Step 2: We calculated the appropriate cost of capital to discount the free cash flows * We calculated the Ru from data given in Exhibit 9 for Congoleum (ß=1.25, MRP=8.6% and Rf=9.5%) * Rd was assumed to be 7.5% – the rate used to discount Congoleum’s old debt at the time of acquisition (Exhibit 16). The discount factor of other long-term debt is calculated from the interest payments to be 7% and the weighted average is taken to be 7.5% for simplicity. * Furthermore, the debt % was assumed to remain stable in the future. * D*/E*: D is calculated by adding Congoleum’s 1978 LT debt and the current portion of LT debt. D* is then D+ITS where ITS is D times the tax rate of 48%. E is Congoleum’s net worth in Exhibit 3 and E* is E+ITS. * RL is calculated as Ru + (Ru-Rd)*D*/E*

* WACC is Ru*(1- (D*TC*Rd)/V*Ru = 19.54%

Step 3: We calculated the value of the levered firm VL pre-LBO using the FCF and the calculated WACC * We assumed a FCF real growth rate of 0% in perpetuity in order to calculate the terminal value of the firm in 1984 based on FCF in 1984. The assumption is supported by opinions in the case. * Free cash flows for 1980-1984 and the terminal value were discounted at WACC = 19.54% * We added back cash of $ 77.25 million to obtain the total value of the levered firm pre-LBO 0%


Step 4: We deducted the present value of ITS in order to obtain the value of the unlevered firm Vu pre-LBO The outstanding value of long-term debt in 1979 is $15,409 (from Question 1). We applied the tax rate of 48% to calculate the ITS, assuming debt is perpetual and that the ITS is as risky as the debt (discounted at the cost of debt). The present value of ITS in 1979 is 15.409*0.48 = $7.396 million As per the MM proposition (APV Method)VL = Vu + PV (ITS)

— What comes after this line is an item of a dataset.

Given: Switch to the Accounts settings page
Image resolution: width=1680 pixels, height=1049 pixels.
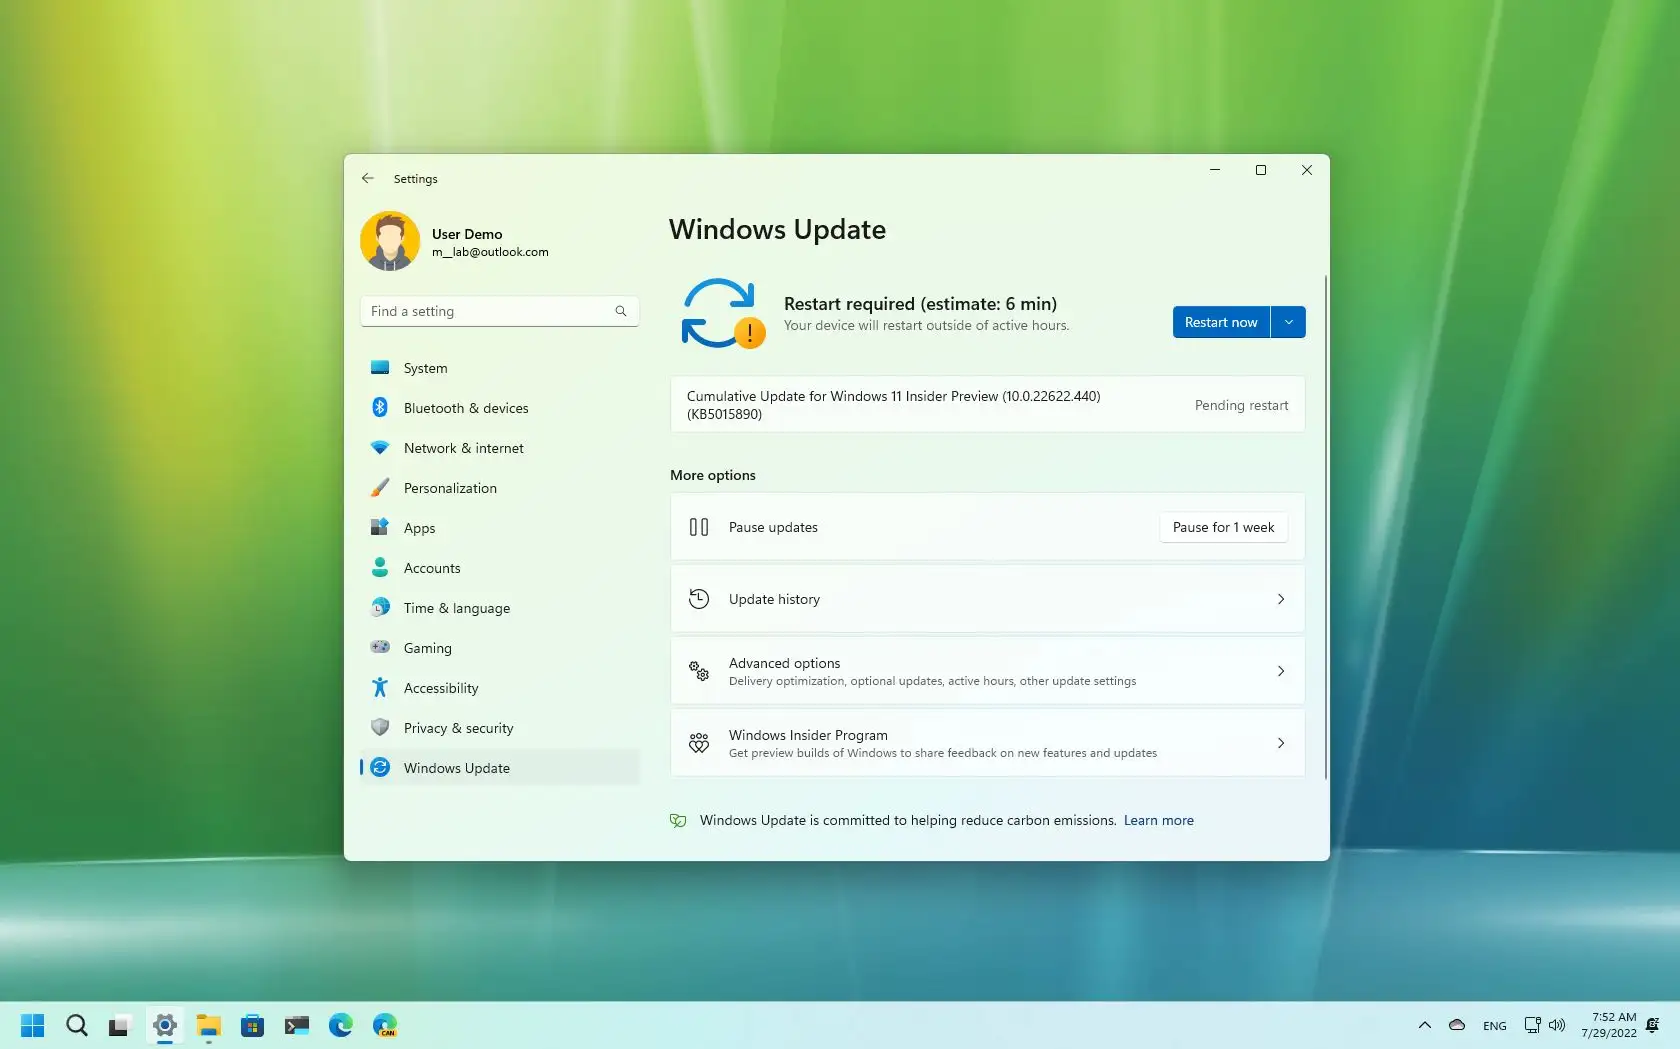Looking at the screenshot, I should tap(433, 567).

Vu = VL – PV (ITS) = 373.93 -7.396 = $ 366.53 Million

Step 5: We calculated the ITS, assuming there is an LBO
Using Exhibit 16, we identified all the outstanding debt and payments for Congoleum. For each outstanding debt, we calculated interest payments until maturity. We then applied the 48% tax rate on interest to obtain the value of ITS and discounted each of the ITS figures at the appropriate cost of debt * We assumed that the cost of debt and ITS for each contract, is equal to the interest rate (e.g. cost of debt and ITS for senior notes is 11.25%) * In addition, we assumed that all debt outstanding will have matured by 2000 and no new debt is issued * The present value of the ITS is equal to $ 96.64 Million

Step 6: We calculated the additional tax savings related to depreciation changes after the LBO Step 7: We calculated the value of the levered firm by adding the ITS and additional tax savings to the value of the unlevered firm and checked the price per share of Congoleum VL = 366.53 + 96.64 + 37.15 = $ 475.9 Million

Value per Share = 475.9/12.2 = $39
Based on our valuation of the firm after the LBO, the fair value per share is $39. As such, the 50% premium paid to the shareholders of Congoleum in the LBO can be explained by the additional value brought by the interest tax shields related to the added leverage from the LBO. It can even be argued that the price per share that should be offered is $39.